読んだ本の感想などを書き綴っていくブログです

眠りの牢獄

斬新な物語構成で私の心を鷲掴みした『究極の純愛小説を、君に』という小説がございます。その1冊を読んだだけで、作者の浦賀和宏さんに興味が湧きました。

その小説に関しては後日ゆっくりご紹介するとしまして、今回は『眠りの牢獄』をご紹介します。こちらも大変興味深い作品でした。

 

眠りの牢獄 (講談社文庫)

眠りの牢獄 (講談社文庫)

 

 

 

初めに

本作を読み終えたときの心境としては

 

放心

 

の2文字が適切でしょう。

誤解していただきたくないのですが、物語が理解できずに終わってしまい「どういうことだったんだ…?」という意味で放心しているのではありません。

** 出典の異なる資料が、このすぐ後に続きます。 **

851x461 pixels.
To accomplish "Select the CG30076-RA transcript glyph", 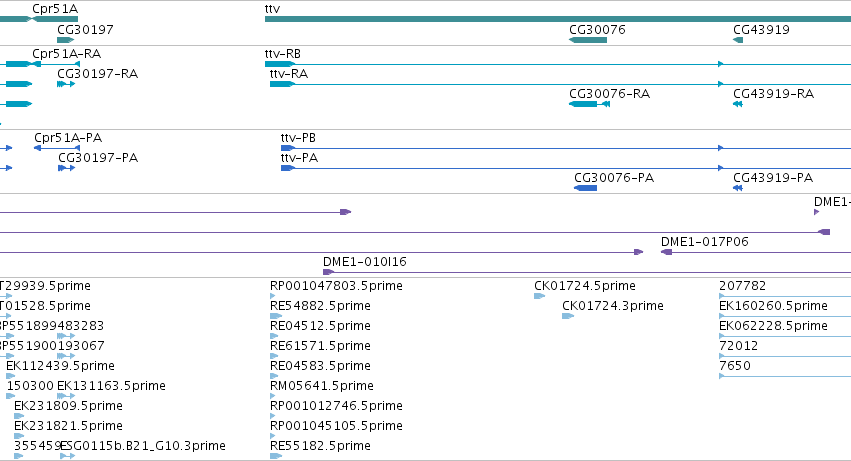I will (589, 104).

むしろ納得の結末を迎えたにも関わらず、放心しているのです。

イメージとしては「メリーゴーランドに乗っていたはずなのに、急にジェットコースターに変化した」といったところでしょうか。初めからジェットコースターに乗っていればゴールで降りるときには楽しかった、と口にすることができるのかもしれません。しかし、メリーゴーランドの馬が突然、急降下し、縦横無尽にレールの上を駆け巡った後、ゴールに到着したとしたら、どんな気分になるでしょうか。

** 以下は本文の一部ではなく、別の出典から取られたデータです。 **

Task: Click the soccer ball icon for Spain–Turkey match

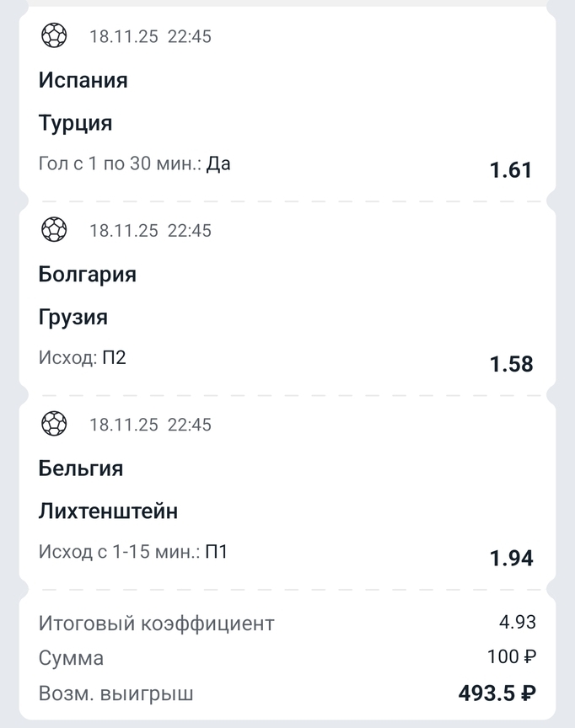Action: click(x=54, y=35)
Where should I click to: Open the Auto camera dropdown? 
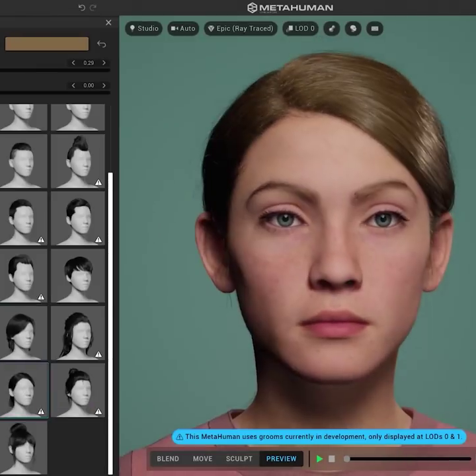click(183, 28)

私はただただ放心しておりました。改めて読み返してみるとこの本はメリーゴーランドではなくジェットコースターであったということを理解することができます。

さすが浦賀和宏先生、と思わず口にしてしまいました。

 

 

あらすじ

浦賀の恋人、亜矢子は階段から落ちてしまい、意識不明の昏睡状態になってしまいます。その事件から5年。友人である北澤と吉野、そして浦賀の3人は亜矢子の兄に呼び出され、地下室に閉じ込められます。ここから出る条件は「誰が亜矢子を突き落としたのか」という答えを出すこと。そして外の世界で計画される交換殺人の真意とは。

 

 

ネタバレなし感想

まだこの作品を読んだことがない方がもしこの記事をご覧になっているのであれば、是非気構えずに、推理しようと思わずに読んでいただきたいと思います。推理をし、結末が見えたとしても、おそらくその2つ上、3つ上を行く結末になっているからです。

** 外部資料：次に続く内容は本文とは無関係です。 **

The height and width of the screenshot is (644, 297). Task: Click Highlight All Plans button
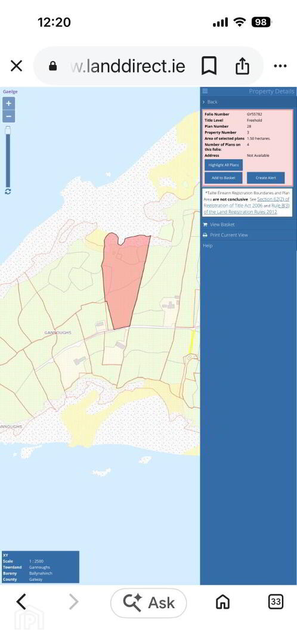(224, 165)
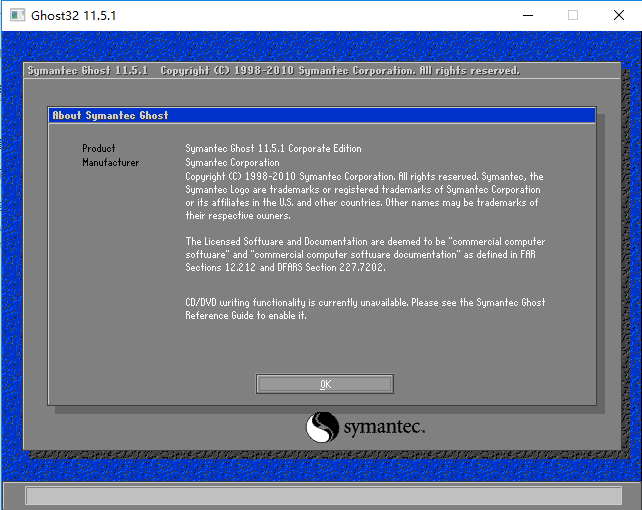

先の展開を読もうとせず、今読んでいる一文について自分がどう思ったかだけを考えて読むほうが楽しめるかと思います。これは本作に限ったことではありません。読了後にどう感じたか、それが重要なのだと考えます。ちなみに私は先の展開を推理しようとしても全く当たらないので、どちらにしても楽しめる得な性格をしています。(自慢するようなことではありませんが)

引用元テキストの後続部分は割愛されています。